Il y a aussi les marchés de solidarité. On en compte 22 au Québec. C'est là qu'on trouve ces fameux «paniers bio» qui regorgent des produits de saison, et qu'on s'arrache. Ce type d'achat a le double avantage d'assurer une fraîcheur et un coût moindre au consommateur. Quelque 150 fermiers au Québec offrent ce type de formule.
Pour le consommateur, le frein à l'achat de produits biologiques a longtemps été celui du prix, qui était environ 40 % plus élevé qu'un produit non biologique équivalent, il y a à peine cinq ans. Aujourd'hui, on s'approche d'un écart de 20 %. Beaucoup plus alléchant.
Les produits laitiers, comme les yogourts, sont les produits bio les plus populaires.

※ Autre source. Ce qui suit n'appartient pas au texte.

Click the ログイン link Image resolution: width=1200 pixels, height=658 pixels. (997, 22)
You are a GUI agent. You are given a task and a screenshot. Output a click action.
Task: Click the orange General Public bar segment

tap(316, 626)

Ils se sont taillé une bonne place sur les tablettes des épiceries traditionnelles, tout comme les pains et les farines.
Pour ce qui est des fruits, le Québec est devenu le plus grand producteur de canneberges biologiques au monde, note Alain Rioux, qui croit qu'il pourrait en être désormais de même des bleuets.
Chaque année, une centaine d'agriculteurs québécois se convertissent au bio. Les producteurs céréaliers y accordent en moyenne 5 % de leur production.
Reste que pour 60 % des consommateurs, selon un sondage de la Filière biologique du Québec, lorsqu'il est question d'opter pour le produit biologique, c'est le goût qui fait foi de tout.
Sur la route des saveurs
La plupart des régions du Québec ont leur route des saveurs, qui met en évidence des produits locaux, souvent biologiques. Elles ont différentes appellations. À Québec, on connaît le Parcours gourmand. On monte dans la voiture et c'est le ventre qui conduit, nous amenant des producteurs aux transformateurs, aux restaurateurs et aux épiciers spécialisés. Ailleurs, on l'appelle tantôt Route gourmande, Balade gourmande ou Route des saveurs, comme dans Charlevoix.
Pour une vue d'ensemble de ces chemins de bonne bouffe et trouvailles, on visite le site de l'Association de l'agrotourisme et du tourisme gourmand (www.terroiretsaveurs.com).
Bio: mode d'emploi
Pour qu'un produit puisse porter l'appellation «bio» ou «biologique», il doit remplir plusieurs critères, selon la famille de produits en question. Il existe tout de même des conditions générales : aucune utilisation d'engrais ou de pesticides, aucune hormone de croissance ou OGM, aucun agent de conservation synthétique, comme des sulfites...
Lorsqu'il est question de culture céréalière ou maraîchère, le producteur doit attendre trois ans pour qu'un sol soit «désintoxiqué». Pendant ce temps, la production continue, mais sans engrais, et sans qu'on puisse accoler l'étiquette bio au produit.
Les produits transformés doivent quant à eux être faits de 95 % d'ingrédients biologiques. Un pain dont seule la farine serait biologique ne pourrait donc pas porter le titre honorable de biologique. Même si le terme est en soi assujetti à une loi, on retrouve aussi sur certains produits des logos comme celui de BIO Québec pour nous aider à les identifier plus facilement.